Beginning with the line that contains "This screenshot has height=645, width=967.", write out each remaining line of the records below exactly. Do not copy any picture.
Dataset extract START
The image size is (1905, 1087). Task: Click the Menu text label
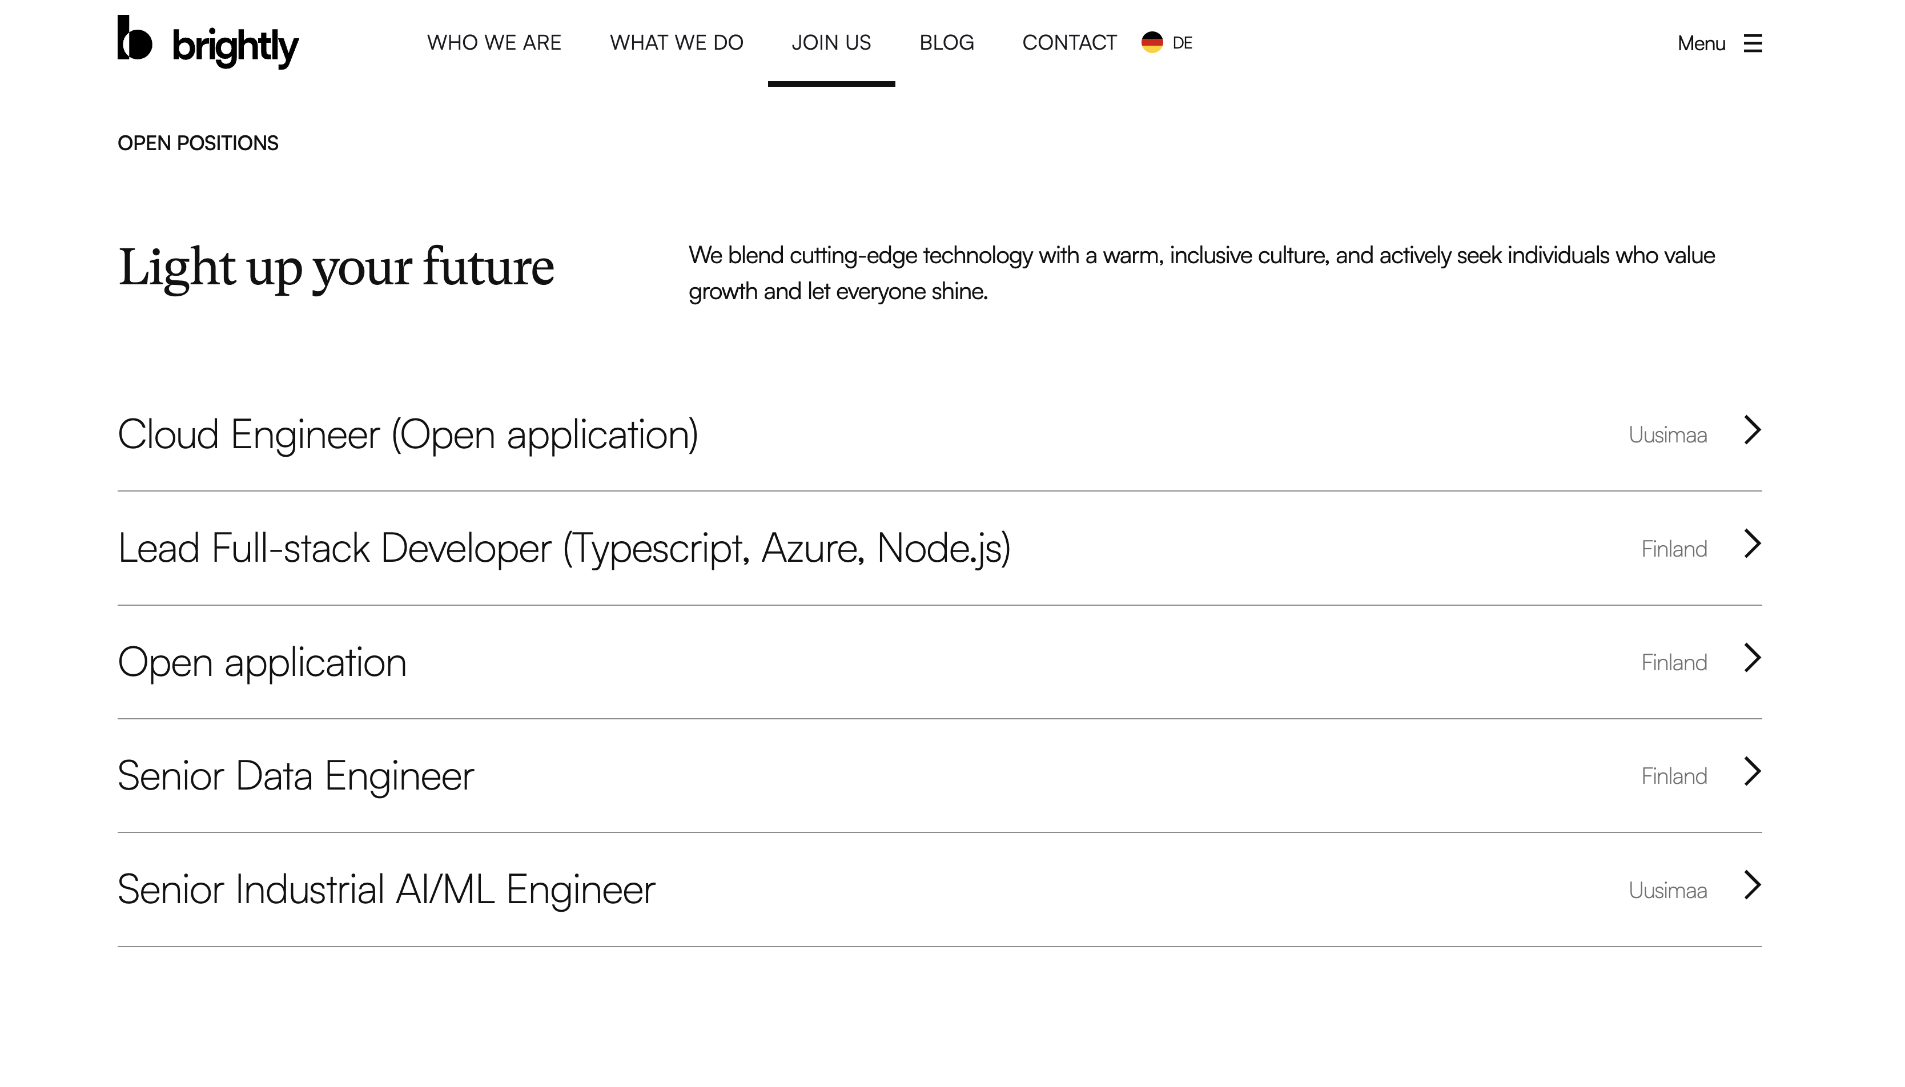pos(1700,43)
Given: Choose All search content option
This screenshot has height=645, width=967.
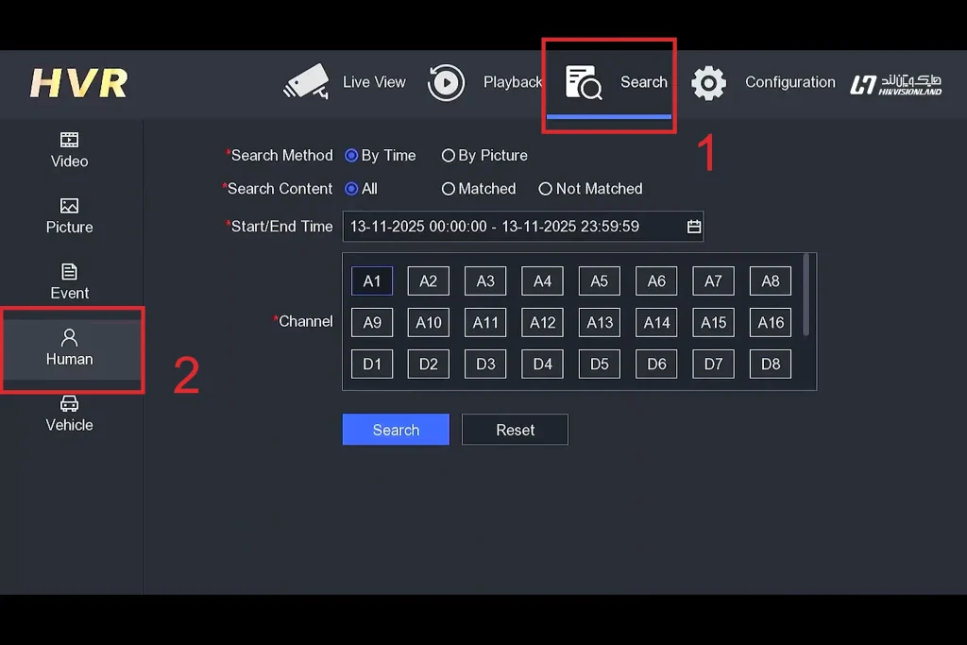Looking at the screenshot, I should click(x=351, y=189).

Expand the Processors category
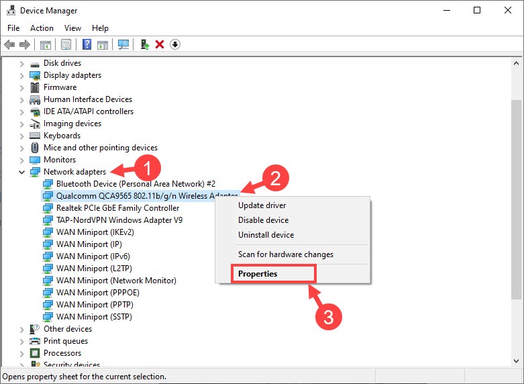(x=21, y=353)
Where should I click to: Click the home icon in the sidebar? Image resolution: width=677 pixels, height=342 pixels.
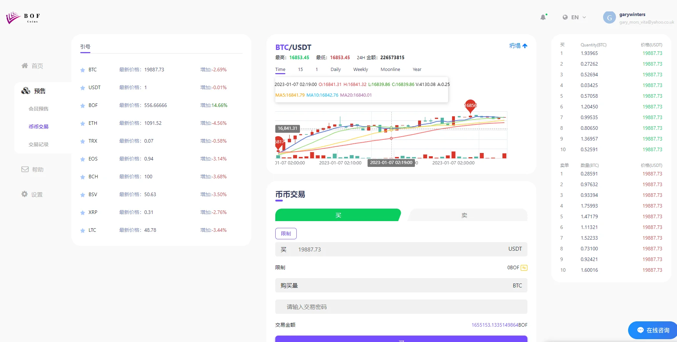click(25, 66)
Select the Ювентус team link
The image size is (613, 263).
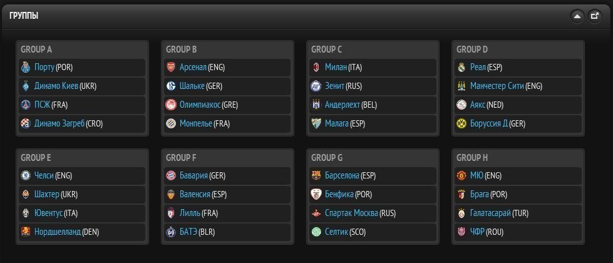[x=52, y=214]
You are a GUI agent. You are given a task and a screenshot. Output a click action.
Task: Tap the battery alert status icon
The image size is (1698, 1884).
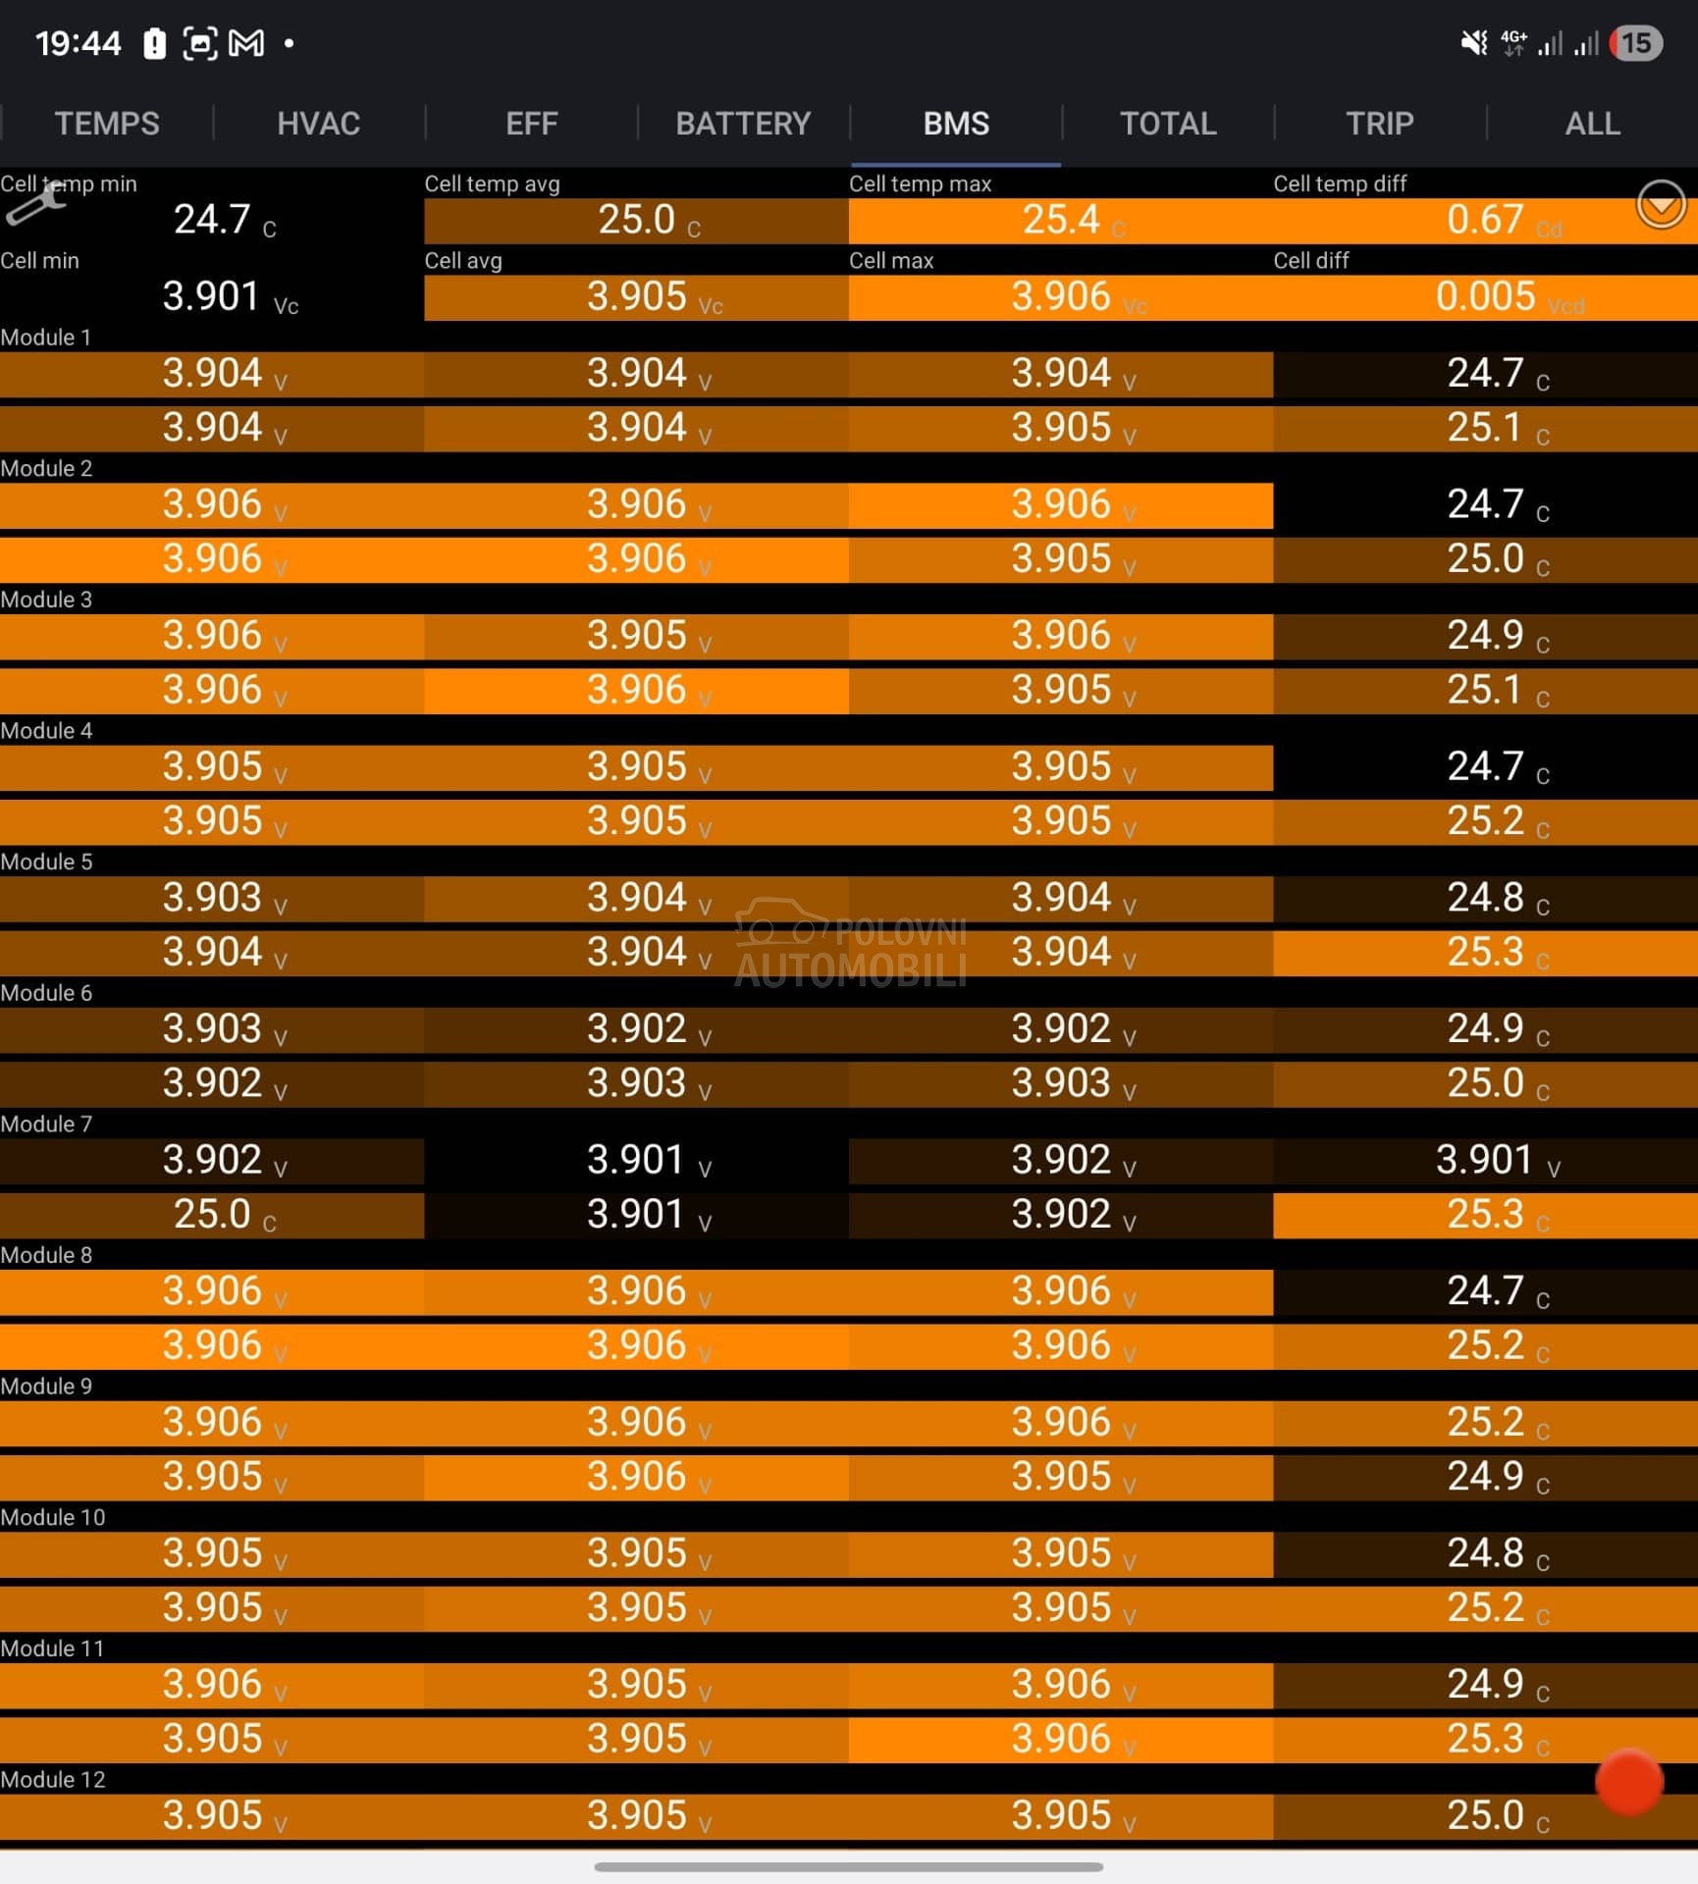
Dataset extract END
**Exercise answer**.
This screenshot has height=645, width=967.
Looking at the screenshot, I should click(x=351, y=189).

Expand the Processors category
(x=21, y=353)
Where should I click to: Click the home icon in the sidebar? Image resolution: width=677 pixels, height=342 pixels.
click(25, 66)
Select the Ювентус team link
The image size is (613, 263).
[x=52, y=214]
You are a GUI agent. You are given a task and a screenshot. Output a click action.
Task: Tap the battery alert status icon
The image size is (1698, 1884).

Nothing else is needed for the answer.